Saturday, May 19, 2012

A Letter to Our Youngest On The Occasion of His Graduation


Dave, this weekend you will join the ranks of a group of people that has associated with them more promise, more hope and more dreams than almost any other, a group known as college graduates. Unfortunately those futures come in equal amounts realized and dashed. It all begs the obvious question: what is it that makes one successful in work or play or any subset thereof?

The fact of the matter is that when people graduate there is no shortage of advice to help them succeed. The reason is simple: as of tomorrow you are completely and totally your own man. Regardless of what promises you make or break, what commitments you chose to take on or ignore, what responsibilities you decide to shoulder or shun, as of tomorrow there is no one to whom you have to justify anything, save one: yourself.

Now, I don't mean that to sound as lonely as it might. Your mother and I will still be here, your brother is but a phone call away and your many friends will be happy to offer counsel and guidance. But the truth is that none of us can tell you the right path. However, there is reason to be optimistic, and that's because you are remarkably well equipped to take up the challenge. Your studies are just part of that. Your other activities, both at school and beyond, all contribute to that preparation. I know that a lot has been written about how tough it is for young people today; it is. And while it's easy for me to say, I'm not worried. That's because I know you. I know what you are capable of. And I know that when your chance comes, and it will, you will embrace it and will wonder why you ever had concerns.

Data provided:

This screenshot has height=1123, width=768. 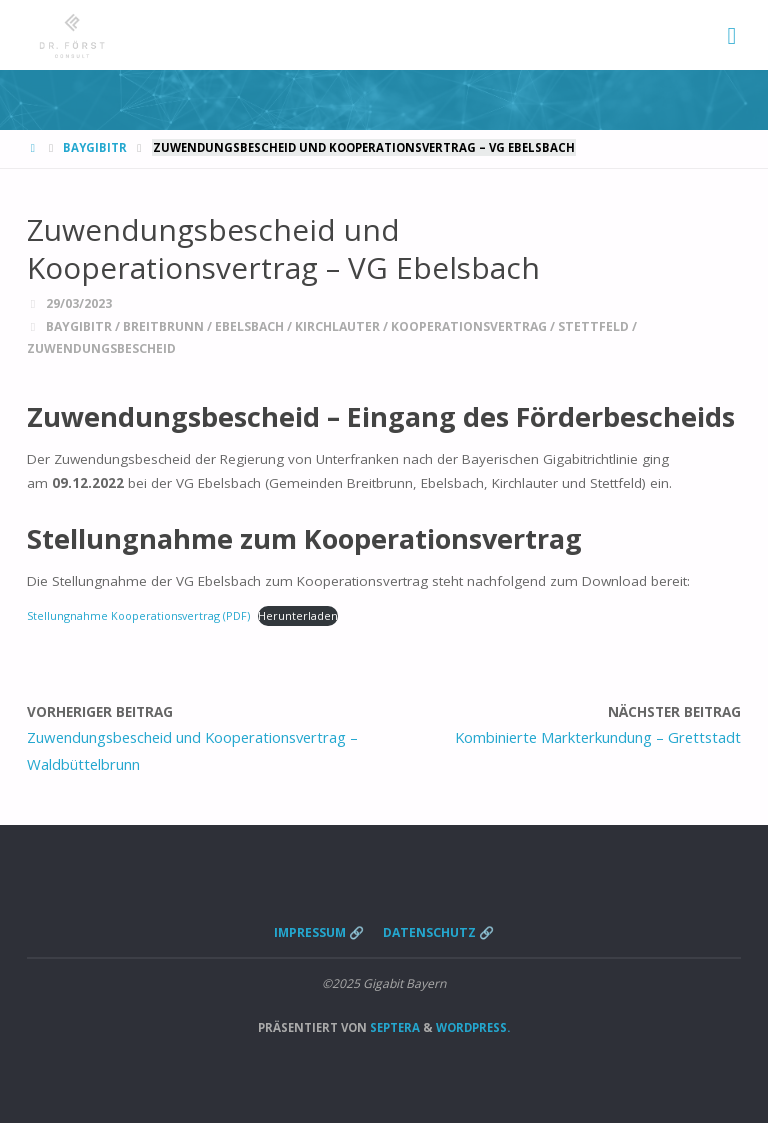 I want to click on BayGibitR, so click(x=95, y=147).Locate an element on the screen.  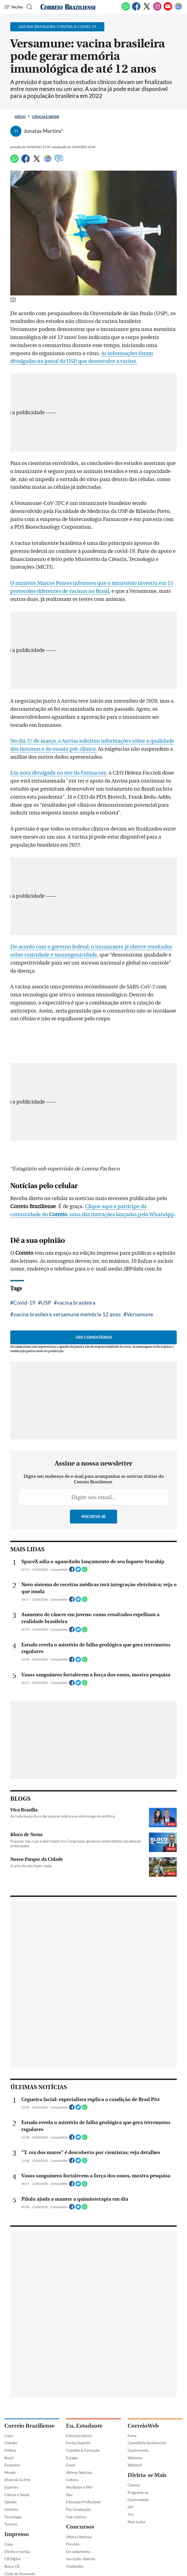
Mundo is located at coordinates (10, 2472).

To be done:
Please continue the graduation letter to Dave, picking up after its final sentence and keeping the same voice.

Result of the exercise:
As a parent, we can only hope the world will be gentle with you; that is unlikely to be the case. And yet I am supremely confident that the odds are in your favor. That's because you already have the tools, the empathy, the skills you need in your head and in your heart to make your own call about anything that comes your way. If that is the standard to be met for success, I can say without equivocation that you stand head and shoulders above it.

I'll leave you with one thought, perhaps best told through an anecdote from a friend. When he was a good bit younger, my buddy was a follower of a well-known band. He had all their albums, saw them a few times in big stadiums with audiences numbering in the thousands. Fast forward to a few years ago. My pal walked into a small bar, and there, sitting on a tiny stage in the corner, was the lead guitarist from the band.  He played with gusto, and crowd applauded appreciatively. After it was over my friend went up to him. I was a huge fan, you were the best, he said. But he wondered: why are you playing in this hole-in-the-wall? The guitarist smiled. I never started playing to be a star, he said. I just brought everything I had whenever I got the chance. And these people here deserve my best just as much as an arena full of people. If I bring it all, and they appreciate it, then I'm a happy man regardless of the size of the audience.

So there it is: bring it all. Whatever you do, make sure that when it's over you don't walk away saying "I could have done better, I could have tried harder." If you can honestly say that you've done your best, the audience will appreciate it. And whether that audience is numbered in the thousands or you can count it on one hand, or even if that audience is just you, you can walk away proud of what you've done.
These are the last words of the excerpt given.